Поначалу ораториальные образцы употреблялись в России исключительно для парадно-светских нужд. Работавший в Москве государев дьяк Василий Титов (ок. 1650—1710) освоил польский хоровой концерт для торжеств по случаю победы под Полтавой.

Систематические пробы концертной литургии состоялись по провинциальной частной инициативе. Для домашней церкви сольвычегодского имения графов Строгановых был выписан «настоящий» профессиональный композитор, поляк Николай Дилецкий (ок. 1630-ок.1680). Его духовные концерты воспринимались как блестящий реквизит аристократического быта, включающего в России также и домашнее богомольство.
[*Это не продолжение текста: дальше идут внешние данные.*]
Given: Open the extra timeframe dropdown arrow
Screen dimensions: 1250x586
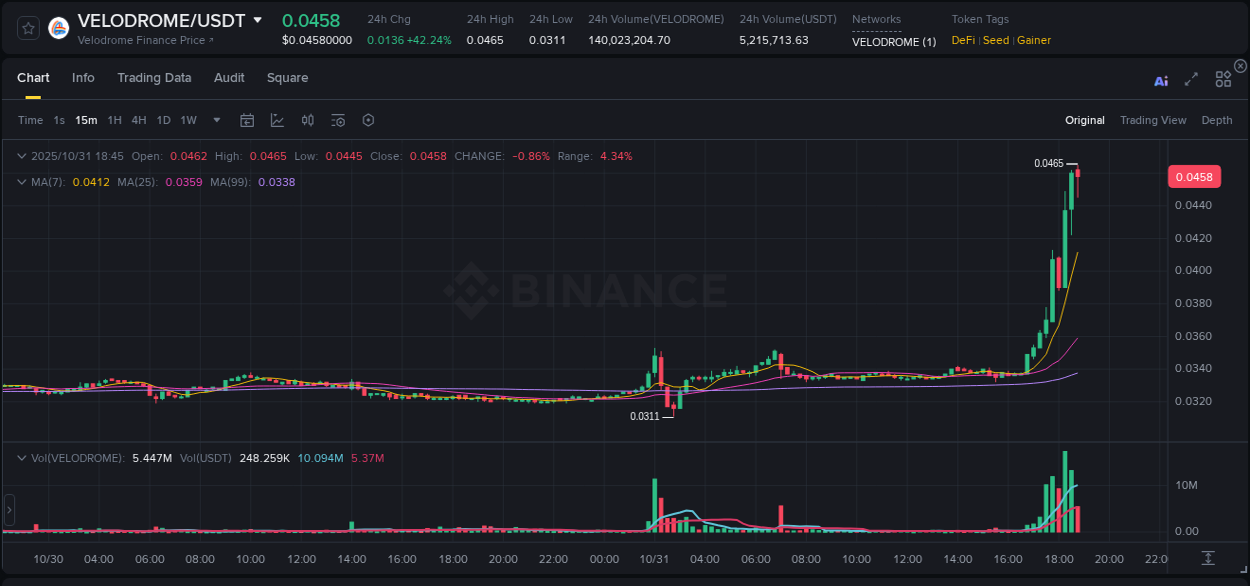Looking at the screenshot, I should pyautogui.click(x=215, y=120).
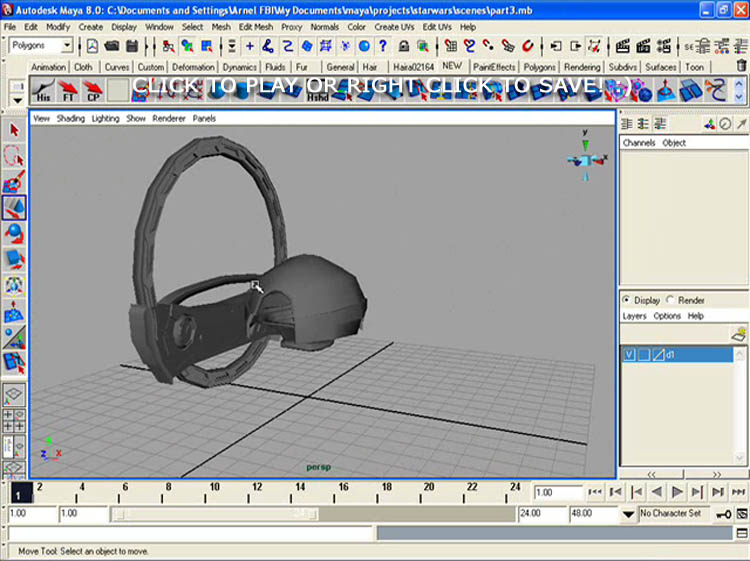Toggle visibility V box of layer d1
The height and width of the screenshot is (561, 750).
point(629,355)
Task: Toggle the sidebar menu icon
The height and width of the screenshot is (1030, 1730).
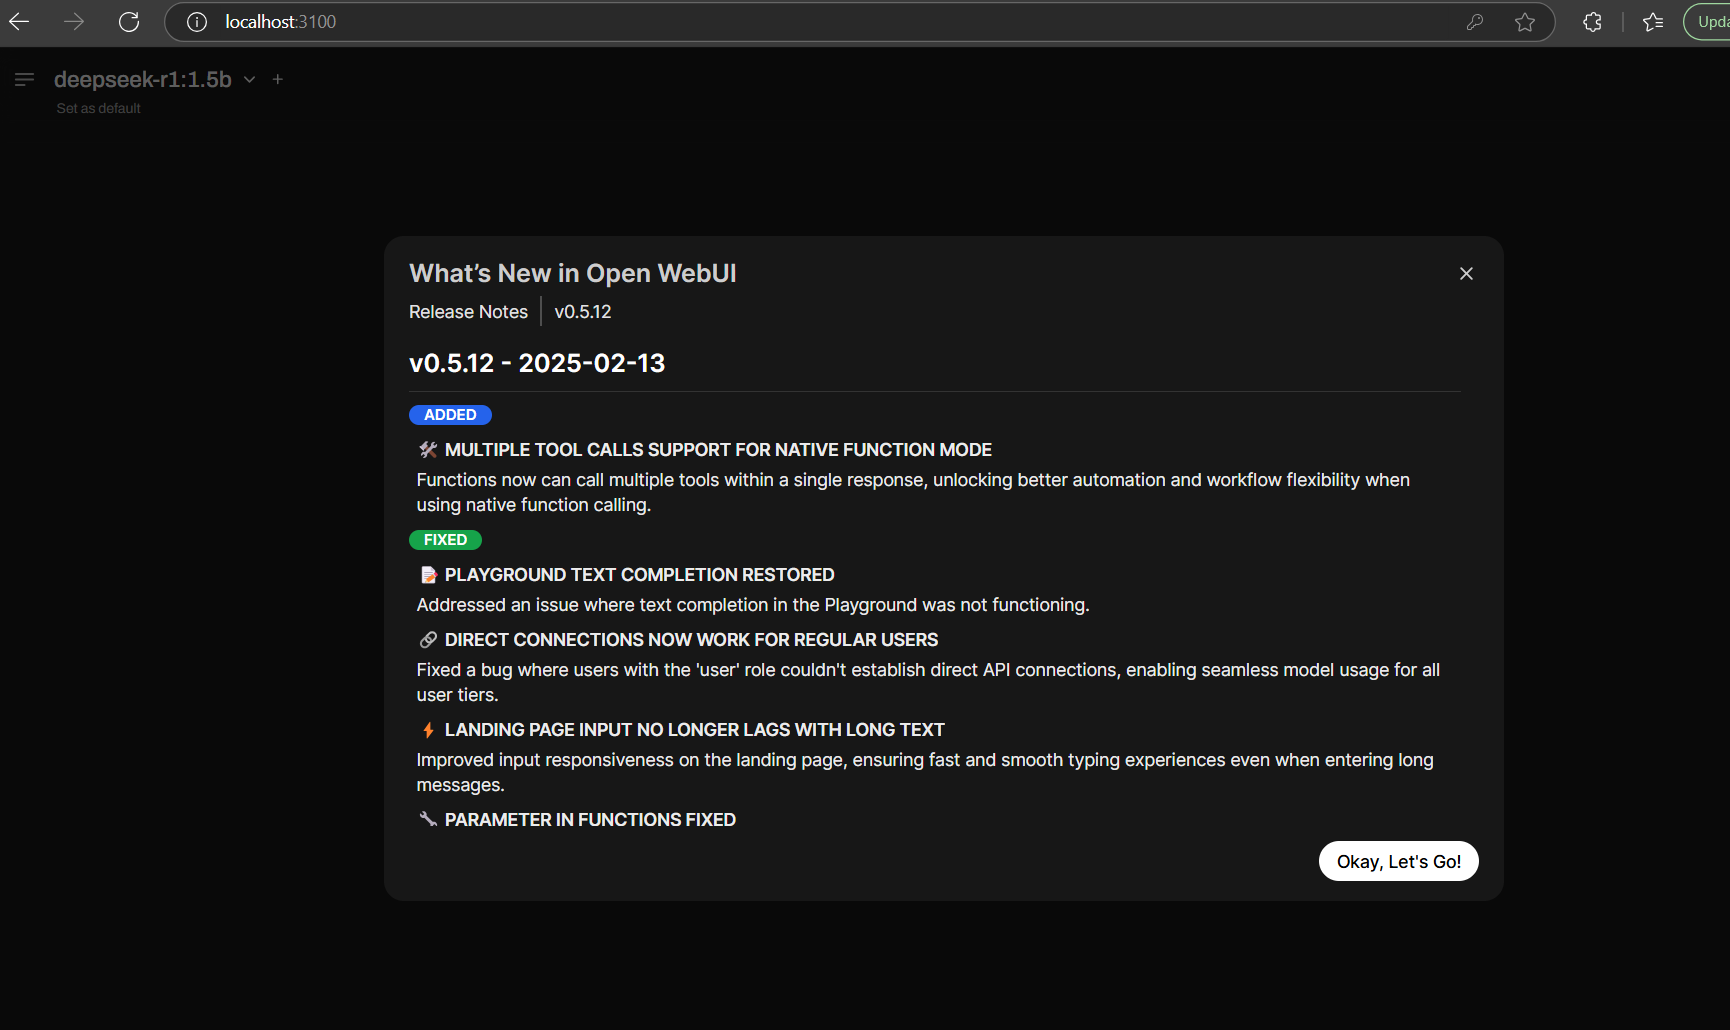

От передовой роскоши не удержался и императорский двор. Государевы певчие дьяки, переведенные из Москвы, в новой столице попали в положение маргиналов. Теперь следовало учиться не по певческим азбукам, а по «Грамматике мусикийской» — учебнику композиции, опубликованному по-русски Николаем Дилецким (руководство написано еще в Польше), поскольку в придворной церкви требовался концертный стиль. Жанр получил «обоеполое» церковно-светское название: «духовный концерт». Расцвет духовного хорового концерта приходится на последнюю треть XVIII века, когда работали рано умерший (покончил жизнь самоубийством) Максим Березовский (1745—1777) и успевший застать Пушкина и Глинку Дмитрий Бортнянский (1751 — 1825). Оба композитора родились в Малороссии, были воспитаны в Италии на деньги императорской капеллы и фигурировали в советских учебниках истории музыки главным образом как талантливые украинские крестьянские дети, оторванные от дома жестоким царизмом.
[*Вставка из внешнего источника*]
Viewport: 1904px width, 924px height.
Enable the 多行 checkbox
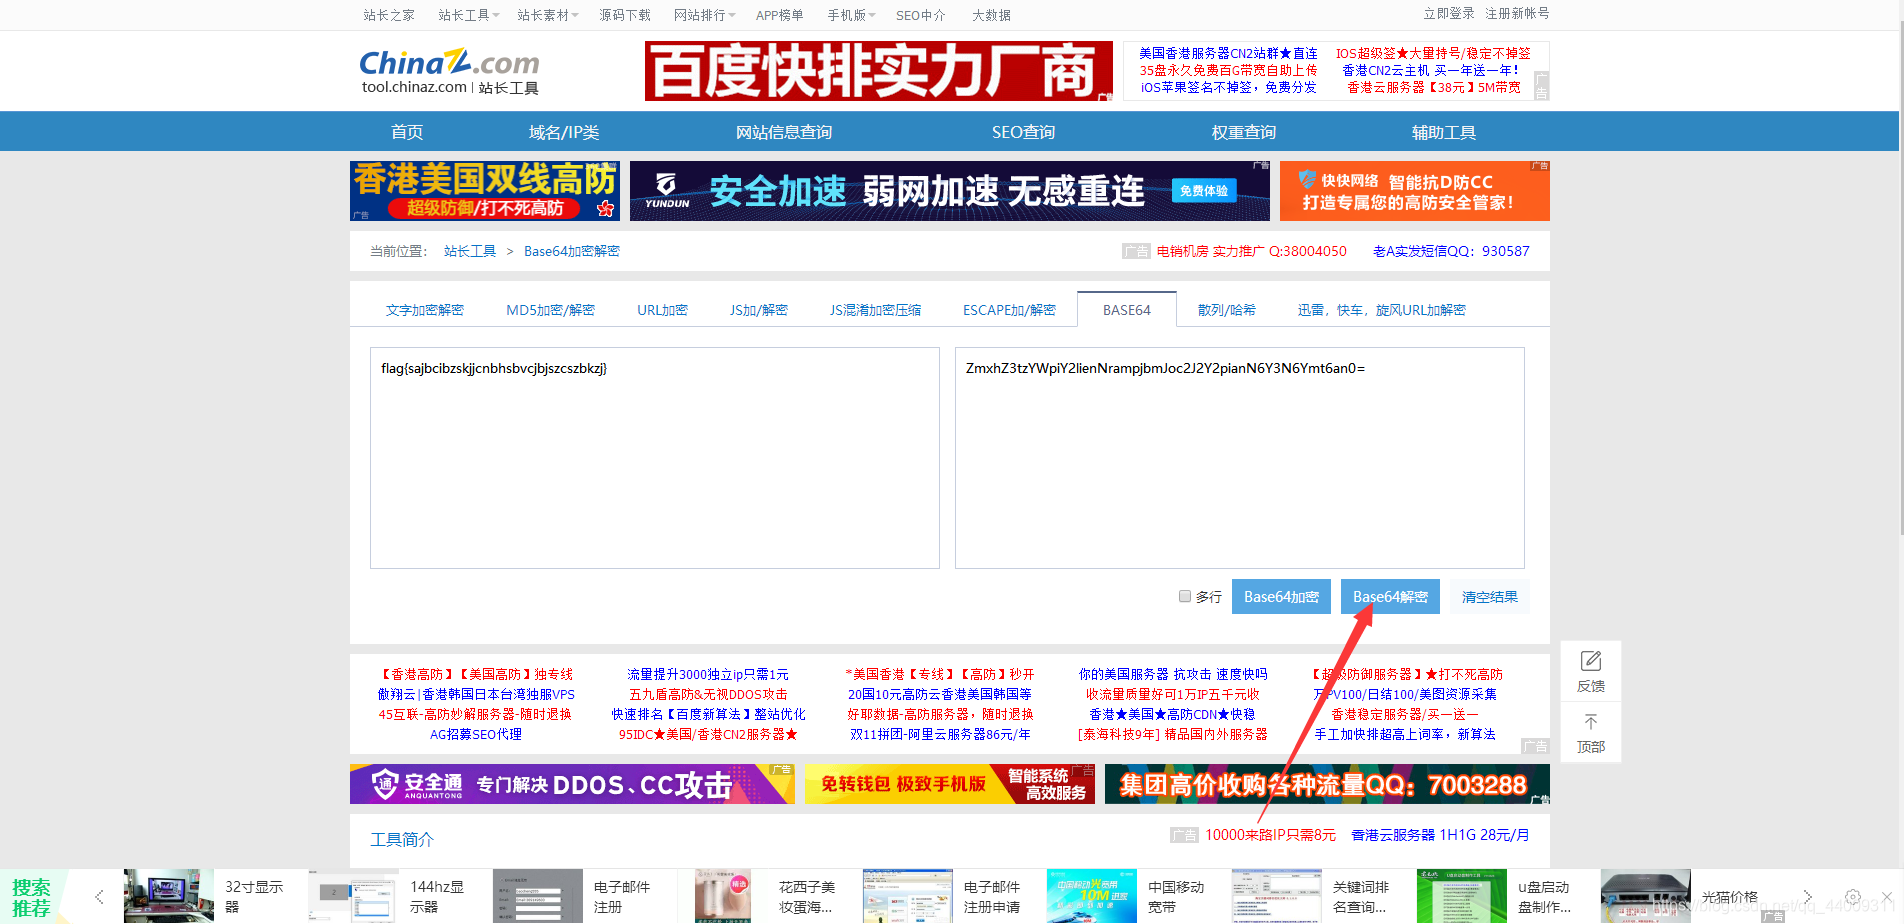tap(1184, 596)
Отличие русского хорового концерта от западной оратории состоит в отсутствии оркестра: хор выступает без сопровождения, как принято в православном храме. Единственная «родная» черта жанра настолько явственно указывала на уцелевшую в ходе модернизаций самобытность, что духовные концерты Березовского и Бортнянского в социалистическую эпоху дозволялось исполнять (разумеется, уже после Великой Отечественной войны, отчасти «реабилитировавшей» Церковь) лишь в порядке исключения и только самым авторитетным коллективам, — собственно, все той же бывшей придворной капелле (Ленинградской хоровой капелле под руководством А. Юрлова). В то же время западные мессы и оратории в концерты допускались без особых возражений. Такая селективность укоренила духовный концерт в храме, лишила его исходных светских коннотаций и сделала частью православной литургической традиции.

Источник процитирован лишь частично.